[Task to complete]:
Line by line, output the data that follows exactly as written.

'''

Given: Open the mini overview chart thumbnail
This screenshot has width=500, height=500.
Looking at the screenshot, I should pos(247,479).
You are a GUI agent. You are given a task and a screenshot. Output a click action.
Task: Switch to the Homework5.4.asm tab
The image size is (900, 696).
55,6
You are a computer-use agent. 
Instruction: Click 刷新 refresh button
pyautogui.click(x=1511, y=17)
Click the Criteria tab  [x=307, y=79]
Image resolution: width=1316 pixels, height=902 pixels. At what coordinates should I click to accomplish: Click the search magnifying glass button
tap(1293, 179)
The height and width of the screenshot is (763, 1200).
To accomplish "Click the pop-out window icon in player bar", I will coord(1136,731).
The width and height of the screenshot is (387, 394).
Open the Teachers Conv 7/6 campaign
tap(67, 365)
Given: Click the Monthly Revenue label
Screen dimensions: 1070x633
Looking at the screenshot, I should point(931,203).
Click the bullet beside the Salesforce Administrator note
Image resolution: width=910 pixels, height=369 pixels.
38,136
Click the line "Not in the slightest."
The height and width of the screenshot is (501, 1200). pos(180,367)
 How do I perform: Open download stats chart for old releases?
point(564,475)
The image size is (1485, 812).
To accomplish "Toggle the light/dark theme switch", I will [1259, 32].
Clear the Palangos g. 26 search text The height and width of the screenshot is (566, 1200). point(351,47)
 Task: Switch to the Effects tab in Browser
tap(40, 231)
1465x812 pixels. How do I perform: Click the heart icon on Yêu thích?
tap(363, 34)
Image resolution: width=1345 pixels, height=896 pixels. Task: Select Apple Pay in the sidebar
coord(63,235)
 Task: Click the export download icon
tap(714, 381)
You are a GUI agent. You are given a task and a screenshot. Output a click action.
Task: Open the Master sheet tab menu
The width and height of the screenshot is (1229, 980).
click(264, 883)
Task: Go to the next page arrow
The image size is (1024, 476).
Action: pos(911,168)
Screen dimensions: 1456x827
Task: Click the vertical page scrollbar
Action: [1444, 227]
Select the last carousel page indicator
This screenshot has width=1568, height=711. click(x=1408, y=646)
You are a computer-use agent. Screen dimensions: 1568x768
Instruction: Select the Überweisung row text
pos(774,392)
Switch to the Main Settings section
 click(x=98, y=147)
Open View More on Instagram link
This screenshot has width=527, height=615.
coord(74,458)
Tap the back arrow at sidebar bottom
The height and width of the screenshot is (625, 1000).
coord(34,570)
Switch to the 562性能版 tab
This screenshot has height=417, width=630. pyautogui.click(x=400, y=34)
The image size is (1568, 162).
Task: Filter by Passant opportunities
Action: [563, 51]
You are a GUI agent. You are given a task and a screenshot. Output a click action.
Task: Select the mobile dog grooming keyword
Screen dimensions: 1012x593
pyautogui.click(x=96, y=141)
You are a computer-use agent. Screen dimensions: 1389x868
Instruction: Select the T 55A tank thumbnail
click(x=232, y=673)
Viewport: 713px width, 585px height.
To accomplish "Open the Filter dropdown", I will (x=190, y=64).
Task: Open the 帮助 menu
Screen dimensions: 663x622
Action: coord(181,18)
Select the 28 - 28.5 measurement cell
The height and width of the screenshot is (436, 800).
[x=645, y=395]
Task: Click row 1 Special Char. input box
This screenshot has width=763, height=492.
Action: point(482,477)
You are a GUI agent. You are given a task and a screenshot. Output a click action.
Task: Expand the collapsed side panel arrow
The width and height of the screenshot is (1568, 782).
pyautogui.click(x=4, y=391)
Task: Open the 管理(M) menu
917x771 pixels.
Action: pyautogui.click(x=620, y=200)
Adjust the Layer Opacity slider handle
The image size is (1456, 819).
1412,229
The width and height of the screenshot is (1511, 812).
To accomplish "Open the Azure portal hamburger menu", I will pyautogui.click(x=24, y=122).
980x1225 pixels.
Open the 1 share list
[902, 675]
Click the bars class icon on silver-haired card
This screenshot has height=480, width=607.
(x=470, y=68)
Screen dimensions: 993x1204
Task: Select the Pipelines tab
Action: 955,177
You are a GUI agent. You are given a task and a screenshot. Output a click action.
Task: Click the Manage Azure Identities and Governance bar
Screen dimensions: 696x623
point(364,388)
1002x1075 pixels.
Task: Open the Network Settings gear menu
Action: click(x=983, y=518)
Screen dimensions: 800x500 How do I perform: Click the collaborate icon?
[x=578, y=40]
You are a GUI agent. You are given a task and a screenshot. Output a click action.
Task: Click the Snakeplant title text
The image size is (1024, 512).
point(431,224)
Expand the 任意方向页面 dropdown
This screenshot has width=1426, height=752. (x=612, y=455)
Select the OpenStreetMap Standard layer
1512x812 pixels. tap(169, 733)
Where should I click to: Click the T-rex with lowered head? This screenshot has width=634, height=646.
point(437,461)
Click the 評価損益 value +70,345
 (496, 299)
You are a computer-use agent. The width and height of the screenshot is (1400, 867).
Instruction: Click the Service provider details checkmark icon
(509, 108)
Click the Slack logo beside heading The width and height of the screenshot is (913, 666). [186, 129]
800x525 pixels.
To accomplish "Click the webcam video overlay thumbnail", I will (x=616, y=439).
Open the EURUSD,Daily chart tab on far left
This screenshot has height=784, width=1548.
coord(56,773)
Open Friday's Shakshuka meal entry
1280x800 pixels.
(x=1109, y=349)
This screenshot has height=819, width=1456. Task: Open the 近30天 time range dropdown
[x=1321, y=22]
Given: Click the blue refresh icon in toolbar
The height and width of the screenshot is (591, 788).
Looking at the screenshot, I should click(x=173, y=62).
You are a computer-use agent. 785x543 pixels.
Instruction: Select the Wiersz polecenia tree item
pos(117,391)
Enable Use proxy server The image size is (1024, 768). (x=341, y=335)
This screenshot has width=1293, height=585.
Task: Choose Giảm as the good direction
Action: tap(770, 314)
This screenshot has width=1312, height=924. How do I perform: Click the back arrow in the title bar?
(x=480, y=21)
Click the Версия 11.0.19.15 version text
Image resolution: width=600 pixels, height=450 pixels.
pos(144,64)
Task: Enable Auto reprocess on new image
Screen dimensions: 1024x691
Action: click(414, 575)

'''

[Final answer]:
Given: Open the mini overview chart thumbnail
This screenshot has width=500, height=500.
Looking at the screenshot, I should pos(247,479).
You are a GUI agent. You are given a task and a screenshot. Output a click action.
Task: Switch to the Homework5.4.asm tab
The image size is (900, 696).
55,6
You are a computer-use agent. 
Instruction: Click 刷新 refresh button
pyautogui.click(x=1511, y=17)
Click the Criteria tab  [x=307, y=79]
Image resolution: width=1316 pixels, height=902 pixels. At what coordinates should I click to accomplish: Click the search magnifying glass button
tap(1293, 179)
The height and width of the screenshot is (763, 1200).
To accomplish "Click the pop-out window icon in player bar", I will coord(1136,731).
The width and height of the screenshot is (387, 394).
Open the Teachers Conv 7/6 campaign
tap(67, 365)
Given: Click the Monthly Revenue label
Screen dimensions: 1070x633
Looking at the screenshot, I should point(931,203).
Click the bullet beside the Salesforce Administrator note
Image resolution: width=910 pixels, height=369 pixels.
38,136
Click the line "Not in the slightest."
The height and width of the screenshot is (501, 1200). pos(180,367)
 How do I perform: Open download stats chart for old releases?
point(564,475)
The image size is (1485, 812).
To accomplish "Toggle the light/dark theme switch", I will [1259, 32].
Clear the Palangos g. 26 search text The height and width of the screenshot is (566, 1200). point(351,47)
 Task: Switch to the Effects tab in Browser
tap(40, 231)
1465x812 pixels. How do I perform: Click the heart icon on Yêu thích?
tap(363, 34)
Image resolution: width=1345 pixels, height=896 pixels. Task: Select Apple Pay in the sidebar
coord(63,235)
 Task: Click the export download icon
tap(714, 381)
You are a GUI agent. You are given a task and a screenshot. Output a click action.
Task: Open the Master sheet tab menu
The width and height of the screenshot is (1229, 980).
click(264, 883)
Task: Go to the next page arrow
The image size is (1024, 476).
Action: pos(911,168)
Screen dimensions: 1456x827
Task: Click the vertical page scrollbar
Action: [1444, 227]
Select the last carousel page indicator
This screenshot has width=1568, height=711. click(x=1408, y=646)
You are a computer-use agent. Screen dimensions: 1568x768
Instruction: Select the Überweisung row text
pos(774,392)
Switch to the Main Settings section
 click(x=98, y=147)
Open View More on Instagram link
This screenshot has width=527, height=615.
coord(74,458)
Tap the back arrow at sidebar bottom
The height and width of the screenshot is (625, 1000).
coord(34,570)
Switch to the 562性能版 tab
This screenshot has height=417, width=630. pyautogui.click(x=400, y=34)
The image size is (1568, 162).
Task: Filter by Passant opportunities
Action: [563, 51]
You are a GUI agent. You are given a task and a screenshot. Output a click action.
Task: Select the mobile dog grooming keyword
Screen dimensions: 1012x593
pyautogui.click(x=96, y=141)
You are a computer-use agent. Screen dimensions: 1389x868
Instruction: Select the T 55A tank thumbnail
click(x=232, y=673)
Viewport: 713px width, 585px height.
To accomplish "Open the Filter dropdown", I will (x=190, y=64).
Task: Open the 帮助 menu
Screen dimensions: 663x622
Action: coord(181,18)
Select the 28 - 28.5 measurement cell
The height and width of the screenshot is (436, 800).
[x=645, y=395]
Task: Click row 1 Special Char. input box
This screenshot has width=763, height=492.
Action: point(482,477)
You are a GUI agent. You are given a task and a screenshot. Output a click action.
Task: Expand the collapsed side panel arrow
The width and height of the screenshot is (1568, 782).
pyautogui.click(x=4, y=391)
Task: Open the 管理(M) menu
917x771 pixels.
Action: pyautogui.click(x=620, y=200)
Adjust the Layer Opacity slider handle
The image size is (1456, 819).
1412,229
The width and height of the screenshot is (1511, 812).
To accomplish "Open the Azure portal hamburger menu", I will pyautogui.click(x=24, y=122).
980x1225 pixels.
Open the 1 share list
[902, 675]
Click the bars class icon on silver-haired card
This screenshot has height=480, width=607.
(x=470, y=68)
Screen dimensions: 993x1204
Task: Select the Pipelines tab
Action: 955,177
You are a GUI agent. You are given a task and a screenshot. Output a click action.
Task: Click the Manage Azure Identities and Governance bar
Screen dimensions: 696x623
point(364,388)
1002x1075 pixels.
Task: Open the Network Settings gear menu
Action: click(x=983, y=518)
Screen dimensions: 800x500 How do I perform: Click the collaborate icon?
[x=578, y=40]
You are a GUI agent. You are given a task and a screenshot. Output a click action.
Task: Click the Snakeplant title text
The image size is (1024, 512).
point(431,224)
Expand the 任意方向页面 dropdown
This screenshot has width=1426, height=752. (x=612, y=455)
Select the OpenStreetMap Standard layer
1512x812 pixels. tap(169, 733)
Where should I click to: Click the T-rex with lowered head? This screenshot has width=634, height=646.
point(437,461)
Click the 評価損益 value +70,345
 (496, 299)
You are a computer-use agent. The width and height of the screenshot is (1400, 867).
Instruction: Click the Service provider details checkmark icon
(509, 108)
Click the Slack logo beside heading The width and height of the screenshot is (913, 666). [186, 129]
800x525 pixels.
To accomplish "Click the webcam video overlay thumbnail", I will (x=616, y=439).
Open the EURUSD,Daily chart tab on far left
This screenshot has height=784, width=1548.
coord(56,773)
Open Friday's Shakshuka meal entry
1280x800 pixels.
(x=1109, y=349)
This screenshot has height=819, width=1456. Task: Open the 近30天 time range dropdown
[x=1321, y=22]
Given: Click the blue refresh icon in toolbar
The height and width of the screenshot is (591, 788).
Looking at the screenshot, I should click(x=173, y=62).
You are a computer-use agent. 785x543 pixels.
Instruction: Select the Wiersz polecenia tree item
pos(117,391)
Enable Use proxy server The image size is (1024, 768). (x=341, y=335)
This screenshot has width=1293, height=585.
Task: Choose Giảm as the good direction
Action: tap(770, 314)
This screenshot has width=1312, height=924. How do I perform: Click the back arrow in the title bar?
(x=480, y=21)
Click the Версия 11.0.19.15 version text
Image resolution: width=600 pixels, height=450 pixels.
pos(144,64)
Task: Enable Auto reprocess on new image
Screen dimensions: 1024x691
Action: click(414, 575)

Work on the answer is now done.